### [Problem requirements]
For this exercise, the lines from the one with "Task: Click Select all items (3)" through the end of the material below must be output exactly, without pictures.

Dataset extract START

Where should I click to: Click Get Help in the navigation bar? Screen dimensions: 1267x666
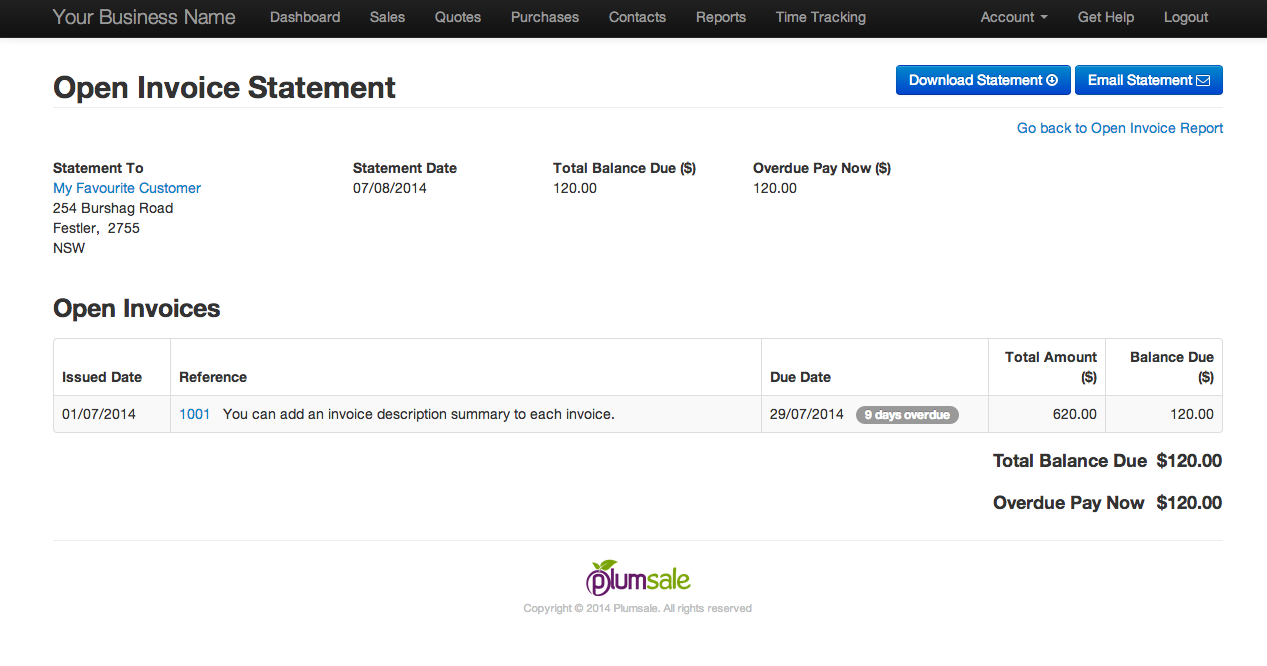[x=1105, y=17]
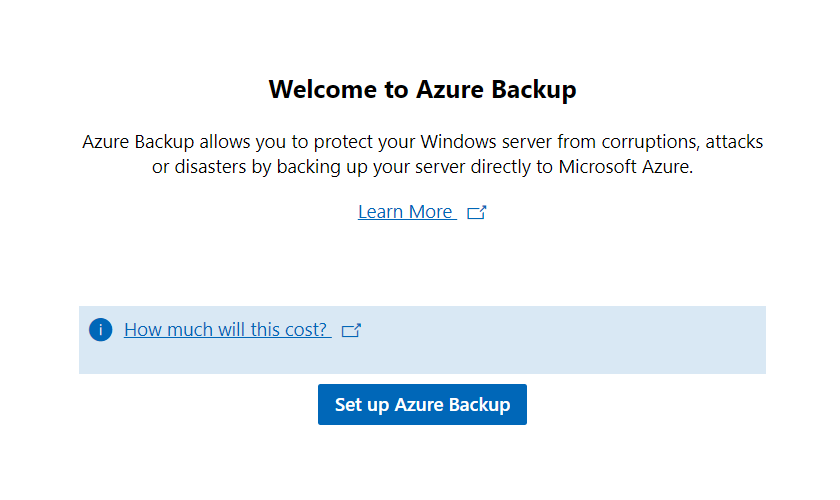This screenshot has height=500, width=840.
Task: Click the word "More" in Learn More
Action: pyautogui.click(x=431, y=212)
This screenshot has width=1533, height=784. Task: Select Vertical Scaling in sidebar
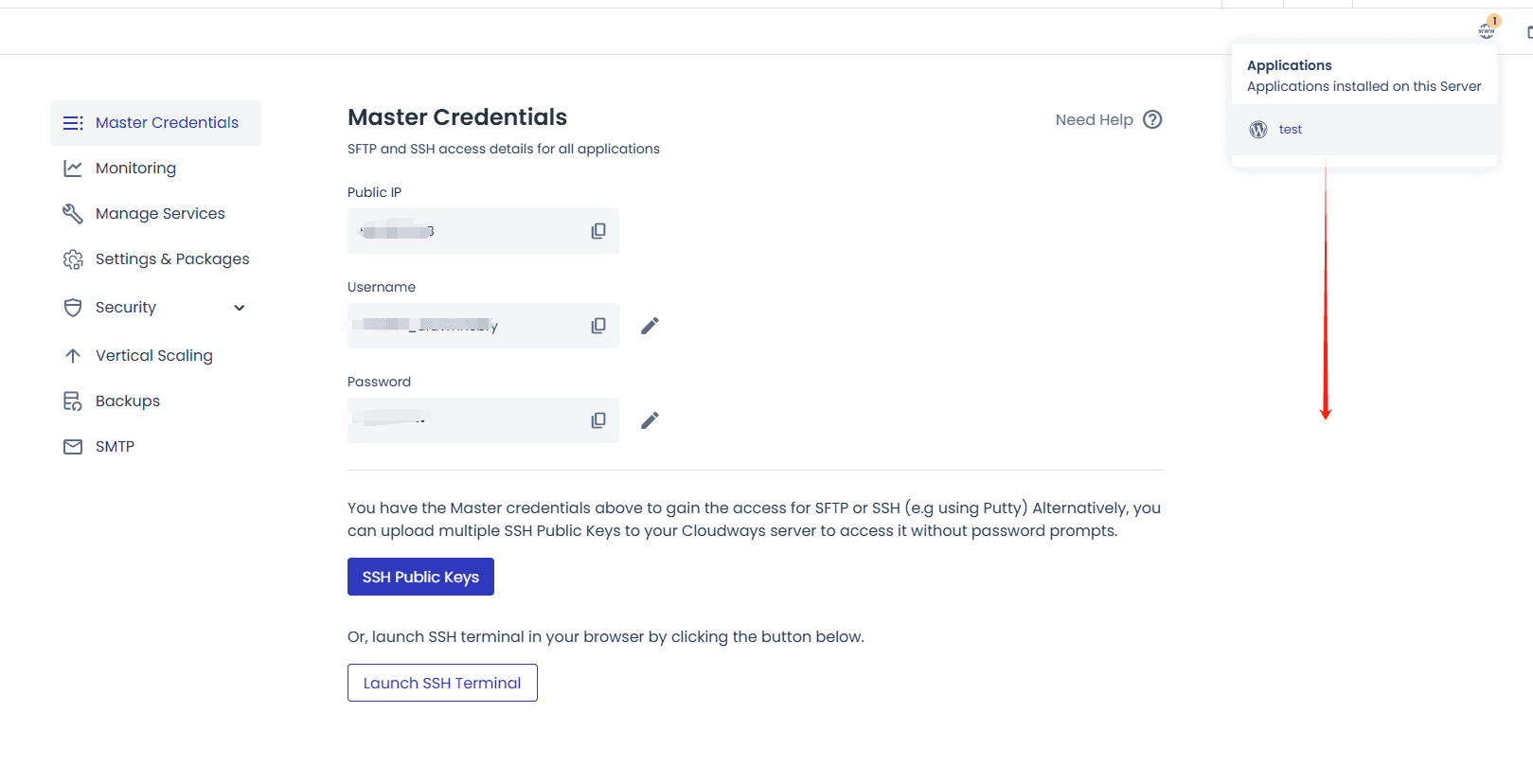[x=154, y=356]
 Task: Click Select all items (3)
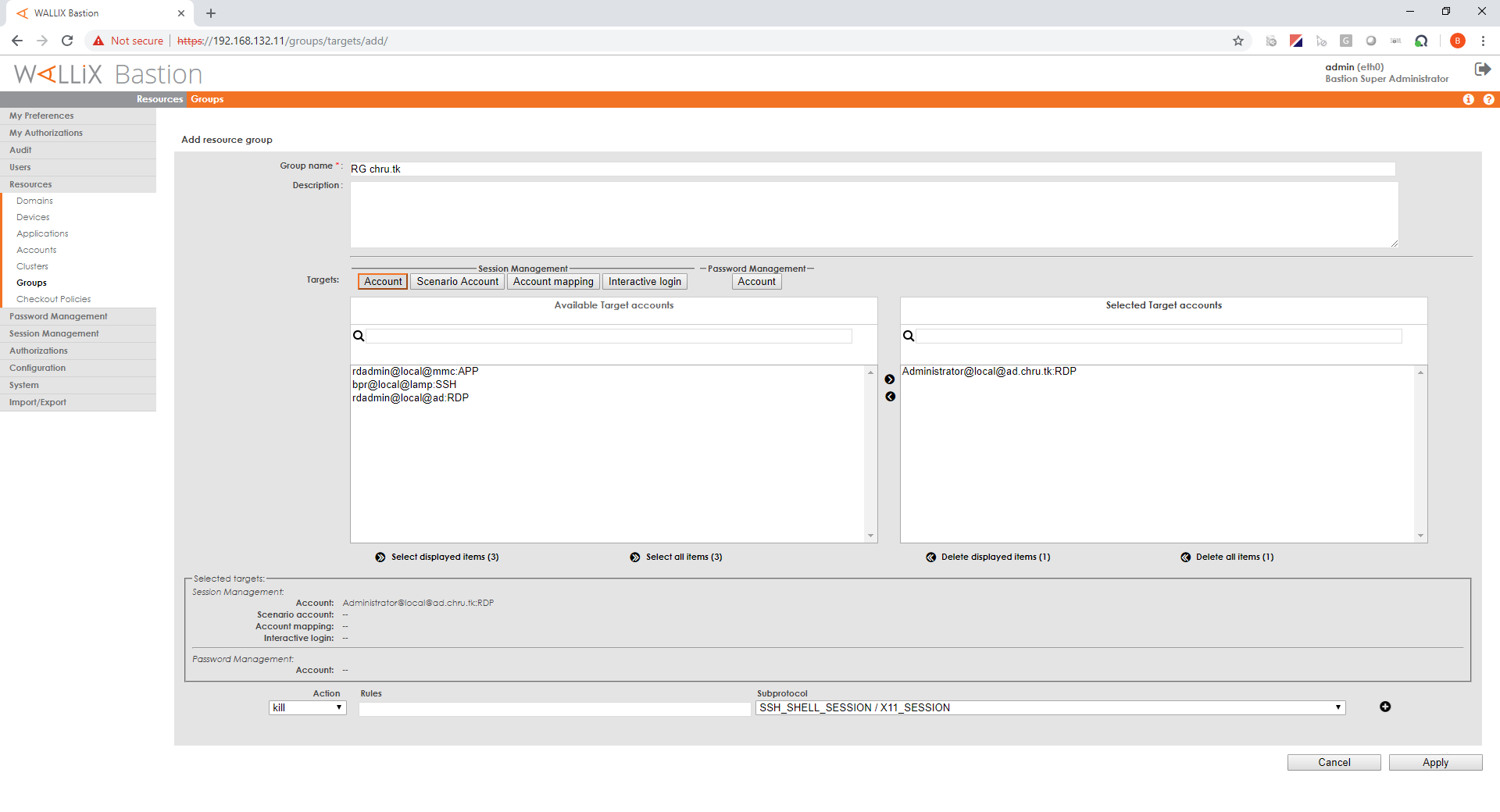pos(677,557)
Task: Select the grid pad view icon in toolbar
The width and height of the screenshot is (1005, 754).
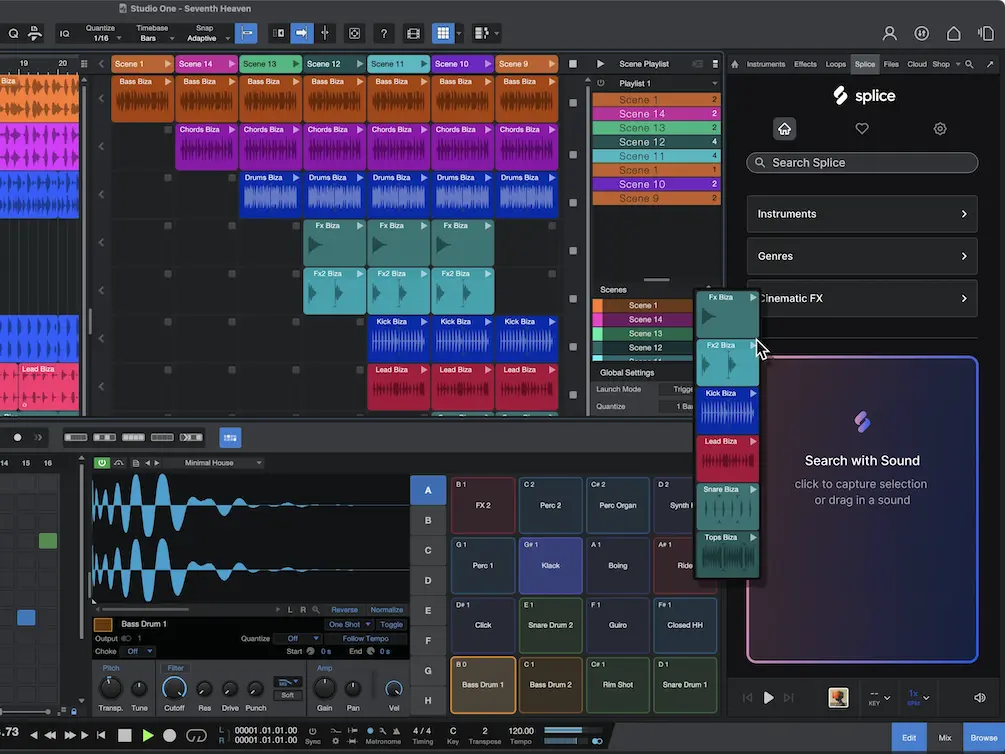Action: pos(444,33)
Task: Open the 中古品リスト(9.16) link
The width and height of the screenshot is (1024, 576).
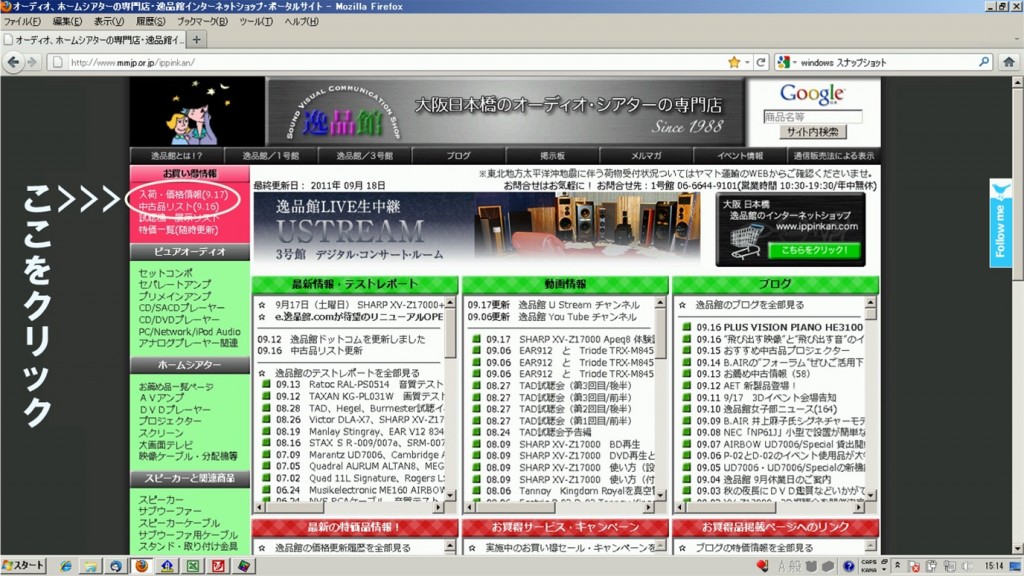Action: click(171, 206)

Dataset extract END

### [Exercise solution]
 Task: Click Select all items (3)
pos(677,557)
Task: Select the grid pad view icon in toolbar
The width and height of the screenshot is (1005, 754).
Action: pos(444,33)
Task: Open the 中古品リスト(9.16) link
The width and height of the screenshot is (1024, 576).
Action: click(171, 206)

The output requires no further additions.